A surface-exposed region of a novel outer membrane protein (P66) of Borrelia spp. is variable in size and sequence

Abstract

A model of the 66-kDa outer membrane protein (P66) of Lyme disease Borrelia spp. predicts a surface-exposed loop near the C terminus. This region contains an antigen commonly recognized by sera from Lyme disease patients. In the present study, this region of P66 and homologous proteins of other Borrelia spp. were further investigated by using monoclonal antibodies, epitope mapping of P66 of Borrelia burgdorferi, and DNA sequencing. A monoclonal antibody specific for B. burgdorferi bound to the portion of P66 that was accessible to proteolysis in situ. The linear epitope for the antibody was mapped within a variable segment of the surface-exposed region. To further study this protein, the complete gene of Borrelia hermsii for a protein homologous to P66 was cloned. The deduced protein was 589 amino acids in length and 58% identical to P66 of B. burgdorferi. The B. hermsii P66 protein was predicted to have a surface-exposed region in the same location as that of B. burgdorferi's P66 protein. With primers designed on the basis of conserved sequences and PCR, we identified and cloned the same regions of P66 proteins of Borrelia turicatae, Borrelia parkeri, Borrelia coriaceae, and Borrelia anserina.

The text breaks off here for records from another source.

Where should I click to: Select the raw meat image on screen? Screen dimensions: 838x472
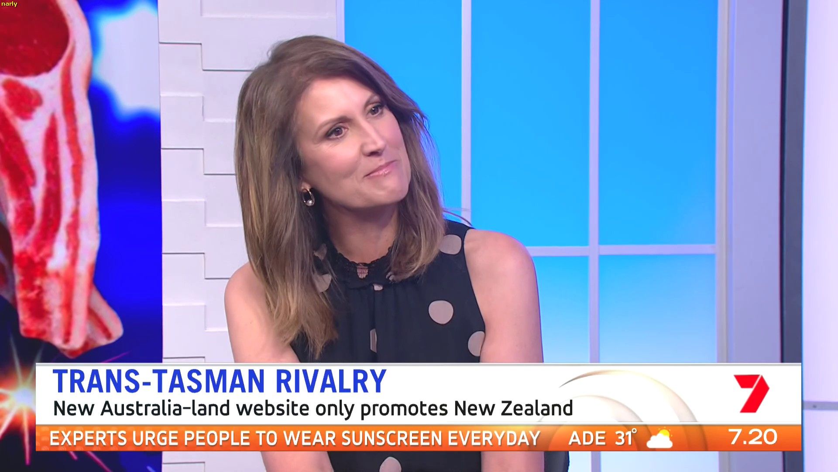pos(52,175)
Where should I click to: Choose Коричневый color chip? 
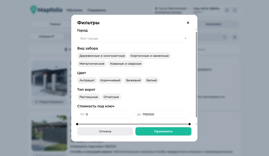pyautogui.click(x=110, y=80)
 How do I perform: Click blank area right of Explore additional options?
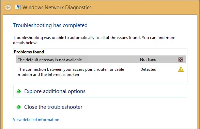pyautogui.click(x=135, y=91)

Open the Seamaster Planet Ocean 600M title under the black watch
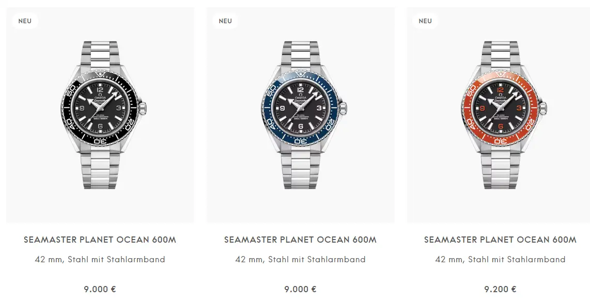100,240
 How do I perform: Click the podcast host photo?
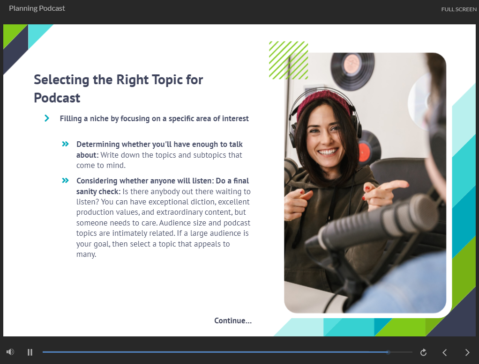pos(365,182)
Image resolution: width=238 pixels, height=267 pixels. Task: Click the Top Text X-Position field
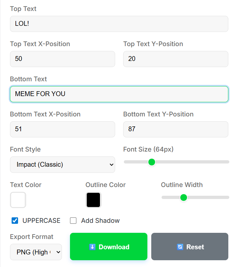[63, 59]
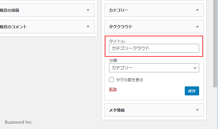Screen dimensions: 218x129
Task: Click the カテゴリー widget header title
Action: [119, 10]
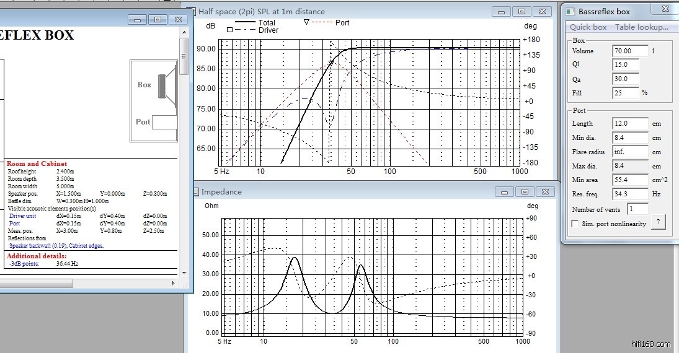Focus the Fill percentage field
The image size is (679, 353).
(625, 92)
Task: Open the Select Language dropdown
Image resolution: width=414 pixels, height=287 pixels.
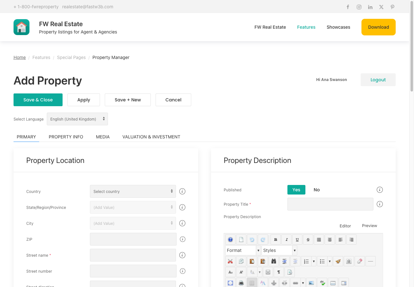Action: pos(77,119)
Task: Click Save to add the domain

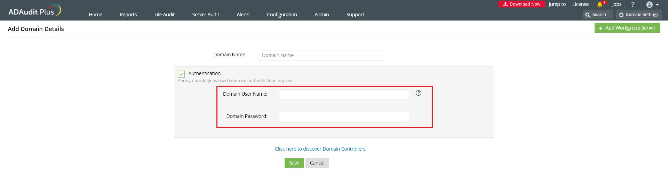Action: (294, 163)
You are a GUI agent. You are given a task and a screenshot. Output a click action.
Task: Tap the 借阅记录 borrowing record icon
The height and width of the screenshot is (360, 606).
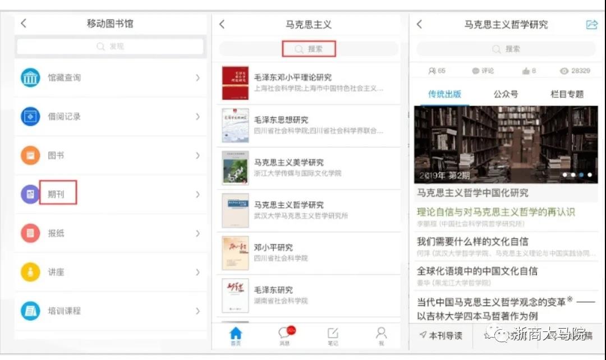point(30,117)
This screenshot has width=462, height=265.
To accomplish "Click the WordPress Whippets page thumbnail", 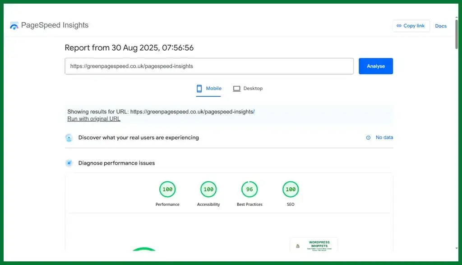I will click(x=314, y=244).
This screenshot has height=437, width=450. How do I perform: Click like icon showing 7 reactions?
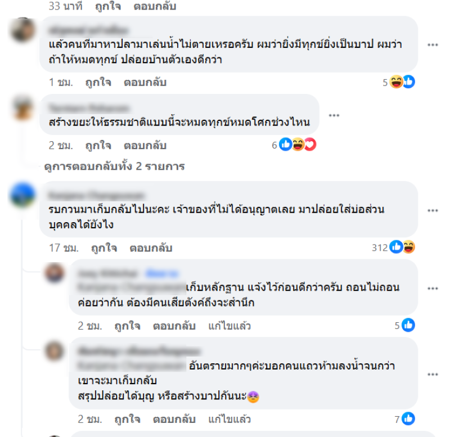[x=408, y=418]
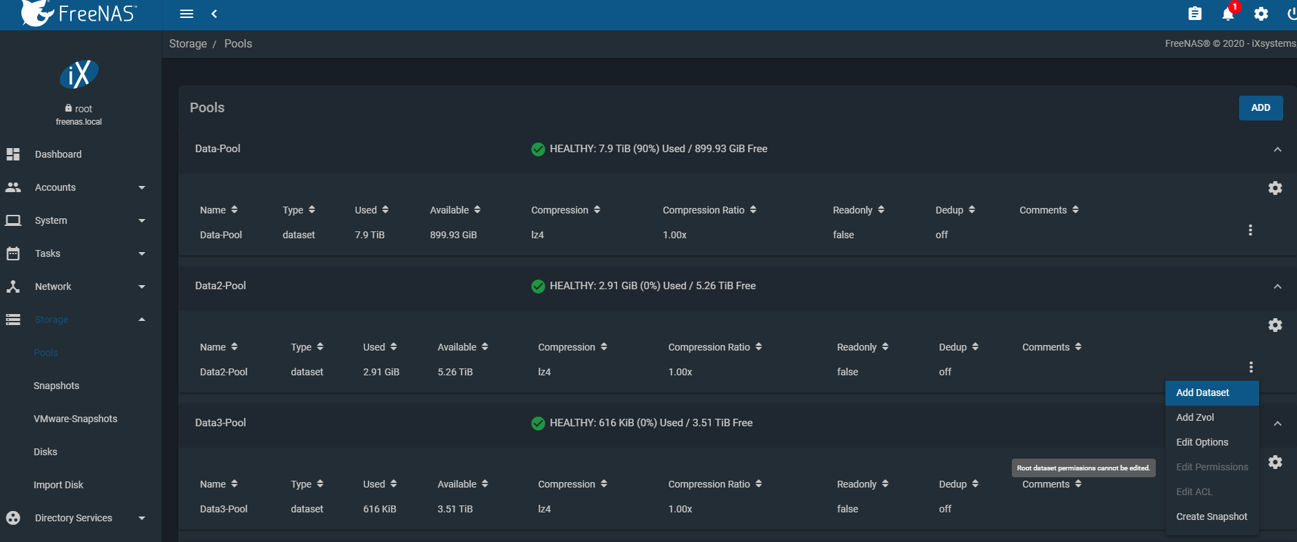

The deduced protein sequences from all species demonstrated two conserved hydrophobic regions flanking a surface-exposed loop. The loop sequences were highly variable between different Borrelia spp. in both sequence and size, varying between 35 and 45 amino acids. Although the actual function of P66 of Borrelia spp. is unknown, the results suggest that its surface-exposed region is subject to selective pressure.

FIG. 1

Western blot analysis of reactivity of P66-specific monoclonal antibodies against protease-treated B. burgdorferi B31. Spirochetes were treated with buffer alone (N), trypsin (T), or proteinase K (P). After PAGE and transfer to membrane, the cell components were reacted with murine monoclonal antibody H914 or H1337. Molecular weight standards (MWS) in thousands are shown to the left.

FIG. 2

Monoclonal antibody H1337 epitope mapping. Shown are sequences of overlapping recombinant peptides (fragments 1 to 5) representing amino acids 440 to 528 of P66 of B. burgdorferi. Origins of fragments (Frag.) 1 and 5 of P66 and their Western blot reactivities with serum specimens from patients with Lyme disease have been described elsewhere (11). The amino acids of predicted transmembrane regions flanking the putative surface-exposed loop of P66 are underlined. Lysine and arginine residues at predicted trypsin cleavage sites are indicated by double underlines. Amino acids are numbered according to the processed P66 sequence of B. burgdorferi B31 (10).

FIG. 3

Western blot reactivity of monoclonal antibody H1337 to fragments 1 to 5. The E. coli lysates containing pGEX-encoded glutathione S-transferase or a product from pTOPE bearing an irrelevant insert were used for negative controls in lanes Ec1 and Ec2, respectively. Fragments 1 to 5 are described in the legend to Fig. 2. Reactivity of H1337 to P66 of B. burgdorferi B31 is shown in the rightmost lane (Bb). MWS, molecular weight standards (in thousands).

FIG. 4

Sequence comparison of predicted surface-exposed region and flanking transmembrane regions of P66 from Lyme disease Borrelia spp., relapsing fever Borrelia spp., B. coriaceae, and B. anserina. The surface-exposed segment is delimited from the transmembrane regions by spaces. Gaps are indicated by hyphens. Consensus (Cons) amino acids at each position were those that occurred in at least six of the eight sequences. Amino acids are numbered according to the processed P66 sequence of B. burgdorferi B31. Bb, B. burgdorferi B31; Baf, B. afzelii ACAI; Bg, B. garinii Ip90; Bh, B. hermsii; Bp, B. parkeri; Bt, B. turicatae; Bc, B. coriaceae; Ban, B. anserina.